8/20/99 Duke, race haunt political luncheon

By RANDY McCLAIN Capitol news bureau

The League of Women Voters staged a lunch-time debate about this fall's elections Thursday, but other issues took a back seat to a heated discussion about Gov. Mike Foster's relationship with the racially divisive David Duke.

"Do we want the governor of Louisiana giving $150,000 to a racist and a Nazi?," asked Trey Ourso, executive director of the Louisiana Democratic Party. "The governor has no problem calling his political opponents slime-balls, nut-cakes and vigilantes, but when it comes to denouncing David Duke the silence is deafening."

Ourso was one of two invited speakers for the league's luncheon, which was designed to spur voter interest in the governor's race and other elections this fall.

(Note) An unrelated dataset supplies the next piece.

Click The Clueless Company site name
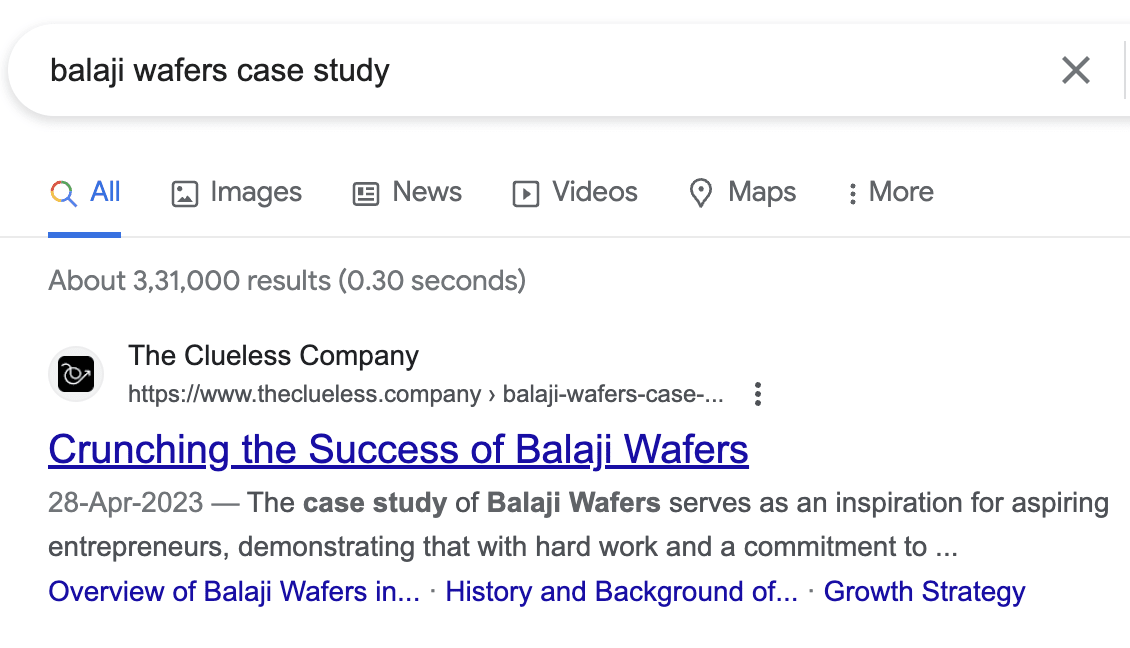 point(273,355)
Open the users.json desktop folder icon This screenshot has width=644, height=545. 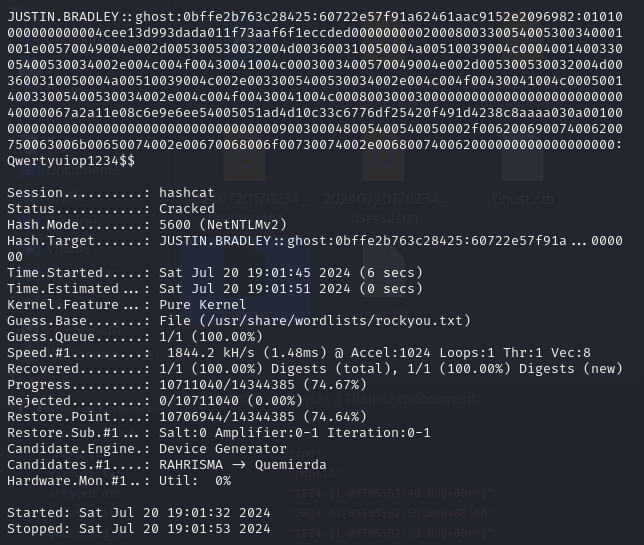[384, 170]
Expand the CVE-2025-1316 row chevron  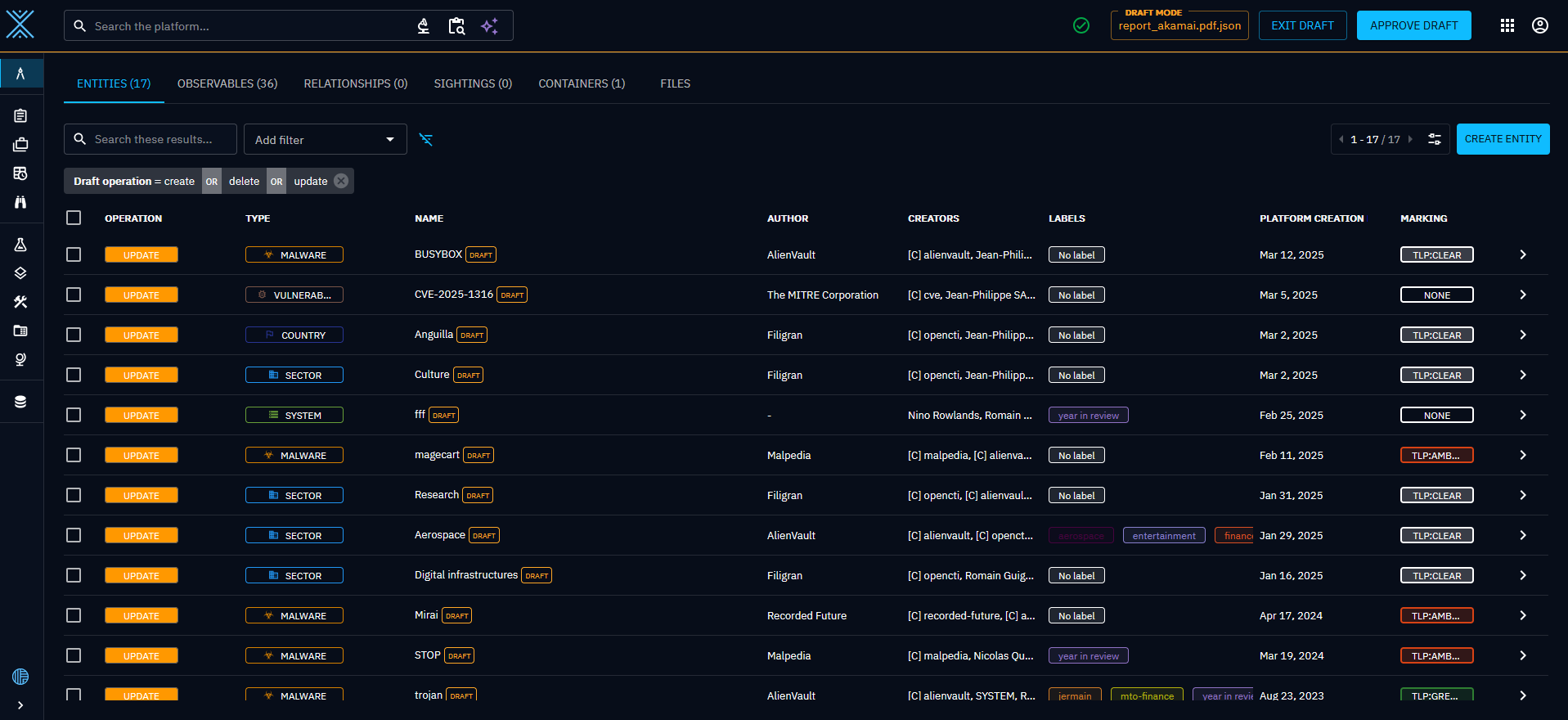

It was held three hours before the state Board of Ethics fined Foster $20,000 for two instances of failing to report campaign payments to Duke in connection with the purchase of a political mailing list in 1995 and 1996.

Metro Councilman Mike Tassin, secretary of the state Republican Party, spoke on behalf of Foster at the league's luncheon. Foster's chief of staff Steve Perry, who attended as a spectator, rose on several occasions to defend Foster as well.

After the lunch, Perry said he doubts revelations about Foster paying $152,000 for a mailing list of Duke supporters will hurt the governor's re-election bid or overshadow the good the administration has done.

"Gov. Foster has been all about helping people overcome poverty. It's not at all about race," Perry said in an interview after Ourso blasted the governor's political ties to Duke, a former Ku Klux Klan leader.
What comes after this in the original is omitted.